I would always reply to the effect that they are putting the “cart in front of the horse,” and that supplements are a small if not insignificant part of any fitness plan.
I would continue and tell them that there are basically only three things that can change your fitness level significantly – diet, training, and rest/rehabilitation.
Often, this would disappoint the fellow lifter. They wanted a pill or a powder to take that quickly gave them the results they were looking for.
Sadly, such a thing does not exist.
All the advertisements that say otherwise are trying to sell you something. To reach high levels of strength and fitness takes a lot of hard work, but you can move far more efficiently towards your goals by knowing what really makes a difference.
Diet is the most important aspect of any physical fitness plan, and admittedly the one I struggle with the most. Wasting food is close to a mortal sin in most Appalachian homes.
We have known generational hardships and frugality is part of our essential nature. So, not finishing your plate is nearly impossible for us.
There are a ton of fad diets, and some of them work well, but there is a basic calculation at the heart of any diet, calories in versus calories out. In other words, you must burn more than you eat to avoid fat gain.

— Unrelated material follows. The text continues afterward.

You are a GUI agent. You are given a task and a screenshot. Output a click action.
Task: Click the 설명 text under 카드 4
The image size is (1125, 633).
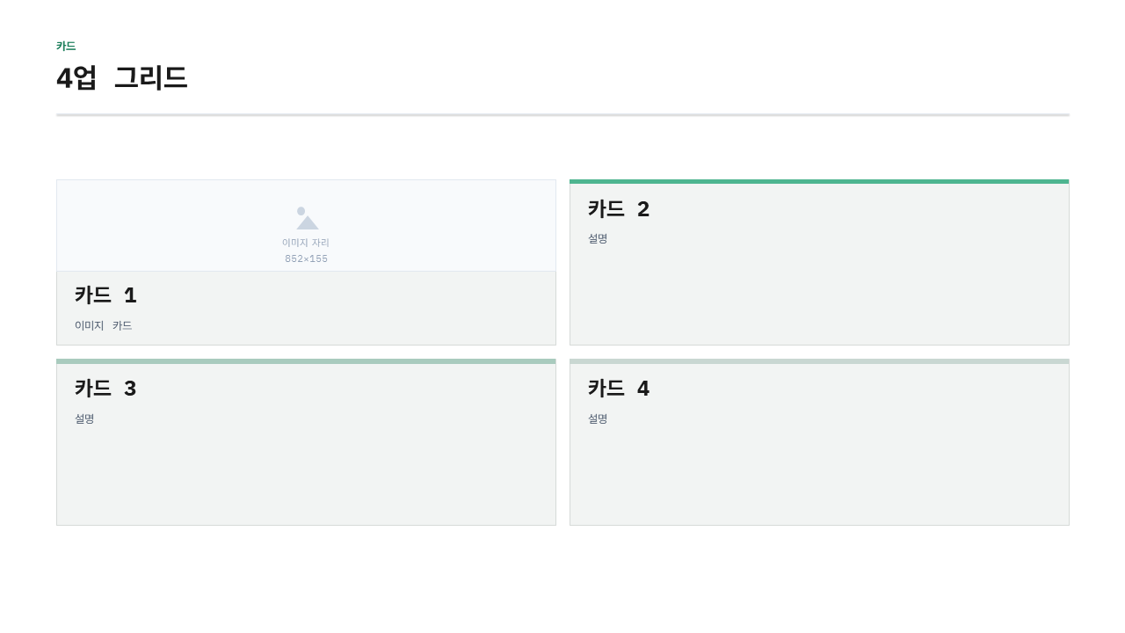point(598,418)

Resting metabolic rate changes over your life. That is why young people can typically stay thin more easily.
So, as we age, we simply must eat less. This is a hard pill to swallow, especially for me, but it is the only way. Portion and calorie control is a great place to start when planning a diet.
A person can calculate the calories they burn in a typical day using the health app on their phone and then make sure to eat only that much or less. This requires mental toughness, but you can do it!
Training is the next most important part of any fitness plan.
The good news about this is there are many ways to approach training that will all have a positive impact on your fitness.
Everything from hardcore weightlifting to briskly walking around your yard or neighborhood would be valid choices. Again, that same calculation is key, calories in versus calories out.
If you exercise vigorously and burn a significant number of calories, the amount you can eat without gaining fat increases.
Often this is what motivates me the most, knowing that I can have a bigger meal without guilt after a challenging workout. The key is to find some exercise routine that you can do consistently 3-5 days a week and stick to it!
The final key to physical fitness is rest and rehabilitation.
The single most important element of this is to get around 8 hours of sleep every night.
Another consideration is overtraining. There are different kinds of discomfort that arise from training vigorously. The first is the healthy sort of muscle soreness that means you had a great workout. This is not anything to worry about.
However, small injuries can accumulate and give you more persistent and acute discomfort. If this happens you should rehabilitate your body by changing up your training plan and allowing those injuries to heal.
For example, if you jog 5 miles a day and your knees are having persistent discomfort, it might be a good idea to switch to a rowing machine for a few weeks.
Dieting is absolutely no fun but, unless you are one of those genetically gifted souls who do not gain weight, you must consider calories in versus calories out when eating.
Also, to be fit and help with those calories, you should have an exercise plan that you perform regularly.
Finally, get your rest, listen to your body, and take care of any rehabilitation needs.
Physical fitness is essential to living your best life. Give yourself the gift of increased fitness by getting started today!